* [Exercise requirements]:
Convert the data into a JSON list of strings, one string per line, skipping blank lines. Begin at the line that contains "Viewport: 543px width, 273px" and stop after the line that contains "will (x=501, y=928).".

* [Records for this task]:
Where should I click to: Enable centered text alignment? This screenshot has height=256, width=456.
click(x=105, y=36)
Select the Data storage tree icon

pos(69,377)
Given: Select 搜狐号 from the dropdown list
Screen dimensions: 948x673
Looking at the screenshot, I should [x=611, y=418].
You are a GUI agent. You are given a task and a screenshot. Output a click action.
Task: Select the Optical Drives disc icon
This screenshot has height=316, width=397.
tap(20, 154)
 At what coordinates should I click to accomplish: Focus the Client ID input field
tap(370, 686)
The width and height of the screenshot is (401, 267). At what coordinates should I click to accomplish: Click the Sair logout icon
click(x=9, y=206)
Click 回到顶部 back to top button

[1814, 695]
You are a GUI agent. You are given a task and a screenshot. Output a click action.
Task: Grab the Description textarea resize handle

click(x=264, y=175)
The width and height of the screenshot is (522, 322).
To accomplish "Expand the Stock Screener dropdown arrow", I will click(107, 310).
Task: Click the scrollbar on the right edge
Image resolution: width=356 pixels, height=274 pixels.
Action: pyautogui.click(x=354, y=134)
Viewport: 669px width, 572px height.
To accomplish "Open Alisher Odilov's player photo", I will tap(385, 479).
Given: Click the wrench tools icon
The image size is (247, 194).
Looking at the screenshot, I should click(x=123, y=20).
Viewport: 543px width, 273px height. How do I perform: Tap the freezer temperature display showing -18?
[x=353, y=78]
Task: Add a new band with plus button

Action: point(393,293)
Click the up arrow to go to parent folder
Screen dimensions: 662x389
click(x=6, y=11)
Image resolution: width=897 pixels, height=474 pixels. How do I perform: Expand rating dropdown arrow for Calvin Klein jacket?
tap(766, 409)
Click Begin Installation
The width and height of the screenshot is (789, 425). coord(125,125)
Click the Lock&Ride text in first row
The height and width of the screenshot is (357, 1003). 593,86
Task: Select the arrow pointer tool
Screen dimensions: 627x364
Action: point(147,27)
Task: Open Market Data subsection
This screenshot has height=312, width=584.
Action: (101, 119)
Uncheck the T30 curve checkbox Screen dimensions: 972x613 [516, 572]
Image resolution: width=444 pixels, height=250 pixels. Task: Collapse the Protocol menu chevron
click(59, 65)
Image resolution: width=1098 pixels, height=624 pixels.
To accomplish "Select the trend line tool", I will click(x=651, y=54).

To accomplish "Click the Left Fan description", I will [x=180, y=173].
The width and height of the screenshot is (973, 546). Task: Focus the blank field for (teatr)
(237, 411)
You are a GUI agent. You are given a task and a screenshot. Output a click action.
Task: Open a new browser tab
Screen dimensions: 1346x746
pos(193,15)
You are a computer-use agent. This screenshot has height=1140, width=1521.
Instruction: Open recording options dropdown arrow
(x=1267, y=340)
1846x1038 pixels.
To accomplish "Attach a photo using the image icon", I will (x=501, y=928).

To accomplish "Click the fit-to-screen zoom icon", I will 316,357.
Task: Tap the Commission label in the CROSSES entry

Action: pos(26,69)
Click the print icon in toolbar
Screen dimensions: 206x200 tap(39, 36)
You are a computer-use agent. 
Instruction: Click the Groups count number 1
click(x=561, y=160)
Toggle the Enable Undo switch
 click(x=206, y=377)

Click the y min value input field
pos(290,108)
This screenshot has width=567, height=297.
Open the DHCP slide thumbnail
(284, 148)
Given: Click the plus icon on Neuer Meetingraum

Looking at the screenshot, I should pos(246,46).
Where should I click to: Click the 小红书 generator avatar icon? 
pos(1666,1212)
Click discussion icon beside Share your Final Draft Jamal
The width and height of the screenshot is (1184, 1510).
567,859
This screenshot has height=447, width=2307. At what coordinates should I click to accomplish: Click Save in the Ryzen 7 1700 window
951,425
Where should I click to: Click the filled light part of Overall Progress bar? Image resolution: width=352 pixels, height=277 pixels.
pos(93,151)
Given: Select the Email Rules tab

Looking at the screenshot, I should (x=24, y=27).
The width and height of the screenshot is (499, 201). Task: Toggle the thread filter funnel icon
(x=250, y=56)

* [Finished exercise]:
[
  "Viewport: 543px width, 273px height. How do I perform: Tap the freezer temperature display showing -18?",
  "[x=353, y=78]",
  "Task: Add a new band with plus button",
  "Action: point(393,293)",
  "Click the up arrow to go to parent folder",
  "Screen dimensions: 662x389",
  "click(x=6, y=11)",
  "Image resolution: width=897 pixels, height=474 pixels. How do I perform: Expand rating dropdown arrow for Calvin Klein jacket?",
  "tap(766, 409)",
  "Click Begin Installation",
  "The width and height of the screenshot is (789, 425). coord(125,125)",
  "Click the Lock&Ride text in first row",
  "The height and width of the screenshot is (357, 1003). 593,86",
  "Task: Select the arrow pointer tool",
  "Screen dimensions: 627x364",
  "Action: point(147,27)",
  "Task: Open Market Data subsection",
  "This screenshot has height=312, width=584.",
  "Action: (101, 119)",
  "Uncheck the T30 curve checkbox Screen dimensions: 972x613 [516, 572]",
  "Image resolution: width=444 pixels, height=250 pixels. Task: Collapse the Protocol menu chevron",
  "click(59, 65)",
  "Image resolution: width=1098 pixels, height=624 pixels.",
  "To accomplish \"Select the trend line tool\", I will click(x=651, y=54).",
  "To accomplish \"Click the Left Fan description\", I will [x=180, y=173].",
  "The width and height of the screenshot is (973, 546). Task: Focus the blank field for (teatr)",
  "(237, 411)",
  "You are a GUI agent. You are given a task and a screenshot. Output a click action.",
  "Task: Open a new browser tab",
  "Screen dimensions: 1346x746",
  "pos(193,15)",
  "You are a computer-use agent. This screenshot has height=1140, width=1521.",
  "Instruction: Open recording options dropdown arrow",
  "(x=1267, y=340)",
  "1846x1038 pixels.",
  "To accomplish \"Attach a photo using the image icon\", I will (x=501, y=928)."
]